◆ Task brief ◆
The lines to copy are those with "accomplish" in them. Pull each one from the entries below.

[Stored dataset items]
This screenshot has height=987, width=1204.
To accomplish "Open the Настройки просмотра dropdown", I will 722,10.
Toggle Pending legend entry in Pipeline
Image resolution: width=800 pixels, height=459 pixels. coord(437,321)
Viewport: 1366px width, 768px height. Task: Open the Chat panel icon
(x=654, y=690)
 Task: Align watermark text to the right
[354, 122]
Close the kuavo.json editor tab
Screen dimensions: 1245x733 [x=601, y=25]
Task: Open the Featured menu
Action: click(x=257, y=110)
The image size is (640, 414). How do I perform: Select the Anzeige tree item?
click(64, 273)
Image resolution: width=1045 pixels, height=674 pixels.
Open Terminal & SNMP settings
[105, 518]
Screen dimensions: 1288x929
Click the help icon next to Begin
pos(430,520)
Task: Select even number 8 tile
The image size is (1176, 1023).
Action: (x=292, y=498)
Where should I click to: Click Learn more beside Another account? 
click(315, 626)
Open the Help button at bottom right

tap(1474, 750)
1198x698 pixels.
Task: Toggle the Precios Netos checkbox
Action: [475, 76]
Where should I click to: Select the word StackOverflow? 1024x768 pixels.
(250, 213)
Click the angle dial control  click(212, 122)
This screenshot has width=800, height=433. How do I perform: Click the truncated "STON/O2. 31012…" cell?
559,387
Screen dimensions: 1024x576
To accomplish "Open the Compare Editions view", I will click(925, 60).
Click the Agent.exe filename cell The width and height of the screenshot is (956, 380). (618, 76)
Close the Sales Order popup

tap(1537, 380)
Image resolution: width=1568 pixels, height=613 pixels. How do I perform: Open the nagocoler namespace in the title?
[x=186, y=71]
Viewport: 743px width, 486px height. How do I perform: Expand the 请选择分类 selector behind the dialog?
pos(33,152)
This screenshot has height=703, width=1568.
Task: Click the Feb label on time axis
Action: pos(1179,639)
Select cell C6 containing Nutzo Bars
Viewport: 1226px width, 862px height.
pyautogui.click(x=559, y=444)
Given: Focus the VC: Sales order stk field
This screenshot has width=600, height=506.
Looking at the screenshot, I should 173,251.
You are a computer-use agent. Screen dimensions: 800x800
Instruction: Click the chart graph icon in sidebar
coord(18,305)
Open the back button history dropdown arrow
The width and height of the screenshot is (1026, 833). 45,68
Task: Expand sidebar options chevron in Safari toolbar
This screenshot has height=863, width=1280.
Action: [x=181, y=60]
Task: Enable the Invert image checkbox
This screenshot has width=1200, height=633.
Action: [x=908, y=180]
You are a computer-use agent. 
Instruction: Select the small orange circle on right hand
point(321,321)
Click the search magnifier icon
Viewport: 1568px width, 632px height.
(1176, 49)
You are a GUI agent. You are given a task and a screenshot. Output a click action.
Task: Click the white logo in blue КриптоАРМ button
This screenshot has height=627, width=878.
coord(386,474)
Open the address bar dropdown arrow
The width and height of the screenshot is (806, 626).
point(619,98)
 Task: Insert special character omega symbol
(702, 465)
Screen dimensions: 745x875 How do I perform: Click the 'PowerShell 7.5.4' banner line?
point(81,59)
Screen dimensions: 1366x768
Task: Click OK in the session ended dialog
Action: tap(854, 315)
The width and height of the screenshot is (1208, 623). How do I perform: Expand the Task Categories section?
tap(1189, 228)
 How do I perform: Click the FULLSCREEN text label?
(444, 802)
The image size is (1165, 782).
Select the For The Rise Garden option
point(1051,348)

◆ Response ◆
To accomplish "Open the Настройки просмотра dropdown", I will 722,10.
To accomplish "Open the Compare Editions view", I will click(925, 60).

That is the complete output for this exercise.